-- Start AVAILABLE DATA --
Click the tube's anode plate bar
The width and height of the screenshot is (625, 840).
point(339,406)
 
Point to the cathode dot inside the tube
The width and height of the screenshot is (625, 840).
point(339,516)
-- End AVAILABLE DATA --
**WRITTEN PROBLEM**: Which lines in the rows above contain the string "tube" with exactly that case? Copy each one in full.

**TASK SOLUTION**:
Click the tube's anode plate bar
Point to the cathode dot inside the tube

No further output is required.